Bonjour australien d’un jour! G’Day!
Aujourd’hui, journée bien spéciale car en après-midi, nous avons débuté notre croisière sur le Celebrity Edge, mais avant, on a eu tout un avant-midi pour nous imprimer de la ville de Sydney. Si cette dernière nous en mets plein la vue comme notre tour en bateau hier soir, on risque de ne plus vouloir partir de Sydney.
Sydney, la capitale de l’Australie? Non, c’est plutôt Canberra située à l'intérieur des terres. Par contre, Sydney c’est la ville la plus la peuplée d’Australie dont l’air urbaine comprend une population de 5 000 000 habitants, le plus important centre financier d’Australie et une destination touristique internationale reconnue pour ses superbes plages dont Bondie Beach, visitée à notre arrivée en début de voyage.
Notre guide mentionne chacun des quartiers que nous traversons et nous initie aux beautés de chacun, entre autres le coloré quartier chinois de la ville. Il ne faut pas oublier que les asiatiques sont nombreux ici, résultat de l’immigration de leurs ancêtres qui donnèrent un fier coup de pouce pour la réalisation des voies de chemin de fer après que les bagnards eurent eux sussi participé à ces constructions. On a entrevue le Market City réputé comme le meilleur endroit pour acheter fruits et légumes.
Un peu comme Montréal ou ailleurs, la plupart des anciens quartiers populaires et pauvres sont devenus les quartiers tendance à des coûts astronomiques. On a également traversé le quartier Darling Harbour reconstruit pour le bicentenaire en 1988. Plus loin, une cathédrale aux formes imposantes, celle de St-Andrew érigée en 1850. Entrevu aussi, le Hyde Park, un jumeau de celui de Londres. En circulant dans ces quartiers, on apprend qu’ici les loyers se paient à la semaine, les proprio ne prennent pas de chance hihi!
En passant près d’un autre monument commémoratif aux soldats de la Première Guerre Mondiale, on apprend que c’est 110 000 soldats de cette région-ci uniquement qui sont tombés au combat. Sydney semble ouvert à la diversité comme notre province, des banderoles arc-en-ciel de la communauté LGBTQ flottent partout dans la ville et Willya mentionne qu’ils ont également une grande parade la : Gay Pride. En tant que québécois on se sent près des australiens pour cette ouverture d’esprit.
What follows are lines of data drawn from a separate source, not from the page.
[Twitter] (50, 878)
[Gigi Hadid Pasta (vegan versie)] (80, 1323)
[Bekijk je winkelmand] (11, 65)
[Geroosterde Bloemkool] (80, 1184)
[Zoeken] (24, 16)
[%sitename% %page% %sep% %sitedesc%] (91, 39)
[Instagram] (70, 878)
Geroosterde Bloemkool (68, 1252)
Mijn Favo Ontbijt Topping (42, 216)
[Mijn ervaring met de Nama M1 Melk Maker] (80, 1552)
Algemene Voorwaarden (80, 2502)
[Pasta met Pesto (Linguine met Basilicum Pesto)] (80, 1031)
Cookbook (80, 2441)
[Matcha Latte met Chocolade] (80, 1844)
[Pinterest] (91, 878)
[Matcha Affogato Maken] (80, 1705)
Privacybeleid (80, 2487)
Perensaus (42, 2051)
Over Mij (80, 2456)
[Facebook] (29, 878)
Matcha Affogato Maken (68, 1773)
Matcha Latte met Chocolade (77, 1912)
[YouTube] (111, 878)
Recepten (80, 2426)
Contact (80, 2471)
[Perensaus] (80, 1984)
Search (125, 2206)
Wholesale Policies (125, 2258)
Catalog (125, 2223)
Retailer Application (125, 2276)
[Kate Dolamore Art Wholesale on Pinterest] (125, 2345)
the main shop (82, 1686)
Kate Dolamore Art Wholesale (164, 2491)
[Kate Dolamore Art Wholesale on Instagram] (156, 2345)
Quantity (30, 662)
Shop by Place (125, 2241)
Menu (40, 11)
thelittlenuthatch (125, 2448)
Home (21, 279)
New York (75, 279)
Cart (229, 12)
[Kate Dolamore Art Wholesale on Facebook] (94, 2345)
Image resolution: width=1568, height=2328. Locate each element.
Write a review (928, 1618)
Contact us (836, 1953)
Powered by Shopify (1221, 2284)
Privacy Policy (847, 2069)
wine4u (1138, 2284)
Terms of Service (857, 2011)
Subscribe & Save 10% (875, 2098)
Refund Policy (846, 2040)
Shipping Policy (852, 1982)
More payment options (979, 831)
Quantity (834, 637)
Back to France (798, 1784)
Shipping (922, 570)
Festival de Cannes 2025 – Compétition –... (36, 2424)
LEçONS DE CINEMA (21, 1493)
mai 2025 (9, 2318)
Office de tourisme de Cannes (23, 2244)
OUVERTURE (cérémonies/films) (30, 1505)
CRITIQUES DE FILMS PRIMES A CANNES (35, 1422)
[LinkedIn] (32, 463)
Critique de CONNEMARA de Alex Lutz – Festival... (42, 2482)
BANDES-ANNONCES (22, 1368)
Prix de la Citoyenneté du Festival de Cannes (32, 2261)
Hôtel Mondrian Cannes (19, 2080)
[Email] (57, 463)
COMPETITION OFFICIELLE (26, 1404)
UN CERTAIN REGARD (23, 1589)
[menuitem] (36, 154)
Plus de 3500 maisons anciennes ont été joliment retapées par les membres de cette communauté en conservant le charme particulier de ces habitations; les galeries pourvues d'un magnifique treillage aux motifs tous différents les uns des autres.
On ne pouvait pas manquer la tour restaurant qui domine la ville, construit en 1982. Un fait intéressant à noter, les deux drapeaux, australien et aborigène, sont également présents sur les édifices gouvernementaux officiels. Ici la prostitution est légale, évitant ainsi certains problèmes car les femmes sont protégées par des organismes.
On fait premier arrêt qu'on appelle le ‘’Mrs Maccquarie's Point’’ du nom d’une dame. On dit que cette dernière aimait y faire des balades, on la comprend, en plus d’être paisible, c’est la plus belle vue de Sydney. Imaginez si elle revenait et qu'elle y voyait maintenant l'Opéra et le pont juste en face? Willya mentionne que les premiers occupants aborigènes s'étaient établis dans ce quartier aujourd'hui appelé des Rocks. L’explorateur, Monsieur James Cook, y serait arrivé lui dans les années 1770. On a beaucoup aimé l’immense écran rocheux aux diverses couleurs et formes où, jeunes et moins jeunes aiment s’y reposer.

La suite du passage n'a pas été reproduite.